(EXERCISE):
Could you retype, exactly as written, every line from the top of the records through the line that contains "The height and width of the screenshot is (325, 528)."?

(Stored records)
○ ○ ○ ○ ○

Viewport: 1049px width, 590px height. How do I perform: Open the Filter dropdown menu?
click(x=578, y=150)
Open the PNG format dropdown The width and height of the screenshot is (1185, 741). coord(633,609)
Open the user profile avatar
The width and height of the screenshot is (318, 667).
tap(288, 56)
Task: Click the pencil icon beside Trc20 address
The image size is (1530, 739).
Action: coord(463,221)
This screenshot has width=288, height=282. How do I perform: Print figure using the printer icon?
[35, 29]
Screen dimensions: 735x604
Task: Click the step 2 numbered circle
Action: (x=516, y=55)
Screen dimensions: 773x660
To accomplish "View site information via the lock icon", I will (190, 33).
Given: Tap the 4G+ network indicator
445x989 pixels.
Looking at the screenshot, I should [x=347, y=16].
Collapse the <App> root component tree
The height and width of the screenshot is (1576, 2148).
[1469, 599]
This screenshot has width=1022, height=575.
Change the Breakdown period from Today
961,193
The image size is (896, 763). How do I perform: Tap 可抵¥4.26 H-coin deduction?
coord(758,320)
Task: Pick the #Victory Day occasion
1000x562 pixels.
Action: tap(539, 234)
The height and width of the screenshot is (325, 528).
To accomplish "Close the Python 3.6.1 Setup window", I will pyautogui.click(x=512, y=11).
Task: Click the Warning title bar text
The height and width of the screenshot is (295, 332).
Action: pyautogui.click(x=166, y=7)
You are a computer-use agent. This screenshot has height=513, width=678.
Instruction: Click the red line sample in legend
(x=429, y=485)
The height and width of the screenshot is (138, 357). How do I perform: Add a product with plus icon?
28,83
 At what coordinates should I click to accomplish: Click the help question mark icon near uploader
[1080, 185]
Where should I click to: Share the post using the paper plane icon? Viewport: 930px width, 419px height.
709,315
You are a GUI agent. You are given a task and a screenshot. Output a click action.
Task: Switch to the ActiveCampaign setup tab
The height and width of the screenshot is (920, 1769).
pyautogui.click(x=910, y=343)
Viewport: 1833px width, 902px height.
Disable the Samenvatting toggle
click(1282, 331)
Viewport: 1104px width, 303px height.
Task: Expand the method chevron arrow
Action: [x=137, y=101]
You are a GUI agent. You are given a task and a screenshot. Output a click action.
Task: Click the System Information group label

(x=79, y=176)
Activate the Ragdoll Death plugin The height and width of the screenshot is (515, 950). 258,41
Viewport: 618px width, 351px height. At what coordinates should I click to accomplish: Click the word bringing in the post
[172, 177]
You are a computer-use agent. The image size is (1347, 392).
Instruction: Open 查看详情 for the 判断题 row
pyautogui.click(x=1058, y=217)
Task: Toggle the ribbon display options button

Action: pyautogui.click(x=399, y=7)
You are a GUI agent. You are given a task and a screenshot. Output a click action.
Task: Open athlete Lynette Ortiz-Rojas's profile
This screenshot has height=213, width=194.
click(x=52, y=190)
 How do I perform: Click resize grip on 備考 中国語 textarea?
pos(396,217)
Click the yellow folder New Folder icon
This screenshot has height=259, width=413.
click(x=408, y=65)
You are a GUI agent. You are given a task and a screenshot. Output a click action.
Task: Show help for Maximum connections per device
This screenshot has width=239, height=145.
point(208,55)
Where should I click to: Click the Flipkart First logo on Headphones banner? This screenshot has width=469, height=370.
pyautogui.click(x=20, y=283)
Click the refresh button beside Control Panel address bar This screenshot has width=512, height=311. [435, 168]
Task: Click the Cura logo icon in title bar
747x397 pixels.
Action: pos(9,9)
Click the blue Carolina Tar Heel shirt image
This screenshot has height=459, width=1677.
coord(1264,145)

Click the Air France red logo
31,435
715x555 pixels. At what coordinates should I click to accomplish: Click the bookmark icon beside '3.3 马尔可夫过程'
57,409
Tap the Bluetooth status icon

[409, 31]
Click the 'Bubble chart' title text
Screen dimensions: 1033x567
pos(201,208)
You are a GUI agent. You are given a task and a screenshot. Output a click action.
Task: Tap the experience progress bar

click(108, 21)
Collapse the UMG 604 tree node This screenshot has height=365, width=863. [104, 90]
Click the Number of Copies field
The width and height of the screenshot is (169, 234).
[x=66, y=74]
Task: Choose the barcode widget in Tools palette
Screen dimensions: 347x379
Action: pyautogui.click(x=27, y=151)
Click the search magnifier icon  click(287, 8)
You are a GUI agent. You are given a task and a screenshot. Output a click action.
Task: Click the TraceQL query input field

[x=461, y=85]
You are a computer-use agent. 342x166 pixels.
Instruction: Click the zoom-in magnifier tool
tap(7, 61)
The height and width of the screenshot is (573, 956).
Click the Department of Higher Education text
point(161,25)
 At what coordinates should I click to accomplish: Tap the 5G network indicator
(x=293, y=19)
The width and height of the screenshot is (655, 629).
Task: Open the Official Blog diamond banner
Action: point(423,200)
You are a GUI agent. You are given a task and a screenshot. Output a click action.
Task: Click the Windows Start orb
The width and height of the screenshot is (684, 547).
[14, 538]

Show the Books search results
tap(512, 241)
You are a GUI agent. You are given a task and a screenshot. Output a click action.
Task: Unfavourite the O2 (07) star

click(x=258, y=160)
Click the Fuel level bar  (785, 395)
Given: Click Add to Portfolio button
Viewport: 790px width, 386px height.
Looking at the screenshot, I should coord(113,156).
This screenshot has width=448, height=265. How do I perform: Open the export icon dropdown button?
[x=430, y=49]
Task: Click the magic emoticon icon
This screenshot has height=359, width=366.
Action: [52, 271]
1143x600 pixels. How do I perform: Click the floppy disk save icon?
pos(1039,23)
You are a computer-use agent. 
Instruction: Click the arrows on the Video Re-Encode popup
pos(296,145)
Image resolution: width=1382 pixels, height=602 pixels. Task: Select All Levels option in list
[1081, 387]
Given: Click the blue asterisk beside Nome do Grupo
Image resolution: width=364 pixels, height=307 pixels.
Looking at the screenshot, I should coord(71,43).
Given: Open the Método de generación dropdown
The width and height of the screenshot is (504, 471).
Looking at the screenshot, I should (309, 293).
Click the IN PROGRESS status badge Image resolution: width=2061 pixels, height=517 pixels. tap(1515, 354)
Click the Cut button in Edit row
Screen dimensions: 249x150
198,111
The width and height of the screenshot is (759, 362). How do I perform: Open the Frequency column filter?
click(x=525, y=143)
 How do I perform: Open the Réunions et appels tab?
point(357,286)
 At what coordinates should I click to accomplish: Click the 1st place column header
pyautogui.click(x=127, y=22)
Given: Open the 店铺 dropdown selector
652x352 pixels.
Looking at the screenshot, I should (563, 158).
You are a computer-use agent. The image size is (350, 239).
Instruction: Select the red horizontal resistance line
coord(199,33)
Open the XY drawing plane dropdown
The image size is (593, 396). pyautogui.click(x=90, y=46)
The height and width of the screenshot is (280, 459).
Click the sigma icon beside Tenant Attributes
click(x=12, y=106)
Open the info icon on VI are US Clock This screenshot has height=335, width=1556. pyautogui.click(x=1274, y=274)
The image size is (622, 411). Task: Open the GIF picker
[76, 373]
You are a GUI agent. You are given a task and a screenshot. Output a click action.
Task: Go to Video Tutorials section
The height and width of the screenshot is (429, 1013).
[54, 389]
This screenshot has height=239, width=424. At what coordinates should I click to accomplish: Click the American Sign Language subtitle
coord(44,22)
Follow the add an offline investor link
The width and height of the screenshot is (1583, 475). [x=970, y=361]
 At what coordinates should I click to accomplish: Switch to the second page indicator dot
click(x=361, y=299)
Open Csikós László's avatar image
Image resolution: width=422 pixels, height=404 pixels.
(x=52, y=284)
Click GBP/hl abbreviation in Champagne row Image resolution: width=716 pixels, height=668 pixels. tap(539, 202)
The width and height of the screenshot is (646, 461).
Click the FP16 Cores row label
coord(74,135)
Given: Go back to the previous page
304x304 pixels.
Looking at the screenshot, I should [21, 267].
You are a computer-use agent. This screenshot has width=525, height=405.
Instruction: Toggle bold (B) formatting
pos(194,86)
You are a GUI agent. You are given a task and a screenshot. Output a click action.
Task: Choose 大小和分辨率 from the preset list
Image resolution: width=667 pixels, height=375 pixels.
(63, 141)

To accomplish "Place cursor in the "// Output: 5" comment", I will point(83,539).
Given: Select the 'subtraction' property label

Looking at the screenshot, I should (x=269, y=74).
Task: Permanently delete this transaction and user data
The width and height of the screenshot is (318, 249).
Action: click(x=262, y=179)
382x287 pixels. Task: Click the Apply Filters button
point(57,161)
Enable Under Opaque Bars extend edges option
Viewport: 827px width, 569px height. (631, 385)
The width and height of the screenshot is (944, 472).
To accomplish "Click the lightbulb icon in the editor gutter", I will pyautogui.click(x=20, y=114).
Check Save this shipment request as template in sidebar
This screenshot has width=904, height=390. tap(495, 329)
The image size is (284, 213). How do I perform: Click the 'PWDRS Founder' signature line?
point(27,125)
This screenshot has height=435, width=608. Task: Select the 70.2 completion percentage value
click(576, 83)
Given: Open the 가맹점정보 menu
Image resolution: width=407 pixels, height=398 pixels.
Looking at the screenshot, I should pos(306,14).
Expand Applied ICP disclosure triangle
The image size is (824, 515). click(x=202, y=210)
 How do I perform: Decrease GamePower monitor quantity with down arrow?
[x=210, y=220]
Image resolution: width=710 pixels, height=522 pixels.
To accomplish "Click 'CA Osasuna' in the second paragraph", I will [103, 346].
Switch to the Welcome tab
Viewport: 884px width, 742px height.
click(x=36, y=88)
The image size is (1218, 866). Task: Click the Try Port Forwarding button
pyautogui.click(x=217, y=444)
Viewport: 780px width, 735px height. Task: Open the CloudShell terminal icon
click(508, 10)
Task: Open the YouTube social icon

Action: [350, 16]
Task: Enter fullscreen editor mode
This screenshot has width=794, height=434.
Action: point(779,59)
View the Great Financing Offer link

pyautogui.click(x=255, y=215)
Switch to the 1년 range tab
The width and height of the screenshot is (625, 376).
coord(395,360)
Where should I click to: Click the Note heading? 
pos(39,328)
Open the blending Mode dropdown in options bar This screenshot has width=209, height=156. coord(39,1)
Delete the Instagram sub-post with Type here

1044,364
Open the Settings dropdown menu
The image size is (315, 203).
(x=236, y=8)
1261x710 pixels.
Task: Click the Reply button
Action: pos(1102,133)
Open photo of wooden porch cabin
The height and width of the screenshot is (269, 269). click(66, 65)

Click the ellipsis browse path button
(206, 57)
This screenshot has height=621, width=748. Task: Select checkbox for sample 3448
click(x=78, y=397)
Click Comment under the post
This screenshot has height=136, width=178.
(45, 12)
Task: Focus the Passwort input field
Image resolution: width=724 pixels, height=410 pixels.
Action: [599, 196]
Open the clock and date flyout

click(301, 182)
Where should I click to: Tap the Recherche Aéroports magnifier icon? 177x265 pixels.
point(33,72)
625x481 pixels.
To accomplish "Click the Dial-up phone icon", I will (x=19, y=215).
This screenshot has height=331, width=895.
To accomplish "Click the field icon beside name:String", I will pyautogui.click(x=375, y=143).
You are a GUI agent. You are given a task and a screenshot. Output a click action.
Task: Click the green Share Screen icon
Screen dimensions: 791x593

○ ○ ○ ○ ○

(EXPECTED OUTPUT):
Viewport: 1049px width, 590px height. How do I perform: Open the Filter dropdown menu?
click(x=578, y=150)
Open the PNG format dropdown The width and height of the screenshot is (1185, 741). coord(633,609)
Open the user profile avatar
The width and height of the screenshot is (318, 667).
tap(288, 56)
Task: Click the pencil icon beside Trc20 address
The image size is (1530, 739).
Action: coord(463,221)
This screenshot has width=288, height=282. How do I perform: Print figure using the printer icon?
[35, 29]
Screen dimensions: 735x604
Task: Click the step 2 numbered circle
Action: (x=516, y=55)
Screen dimensions: 773x660
To accomplish "View site information via the lock icon", I will (190, 33).
Given: Tap the 4G+ network indicator
445x989 pixels.
Looking at the screenshot, I should [x=347, y=16].
Collapse the <App> root component tree
The height and width of the screenshot is (1576, 2148).
[1469, 599]
This screenshot has width=1022, height=575.
Change the Breakdown period from Today
961,193
The image size is (896, 763). How do I perform: Tap 可抵¥4.26 H-coin deduction?
coord(758,320)
Task: Pick the #Victory Day occasion
1000x562 pixels.
Action: tap(539, 234)
The height and width of the screenshot is (325, 528).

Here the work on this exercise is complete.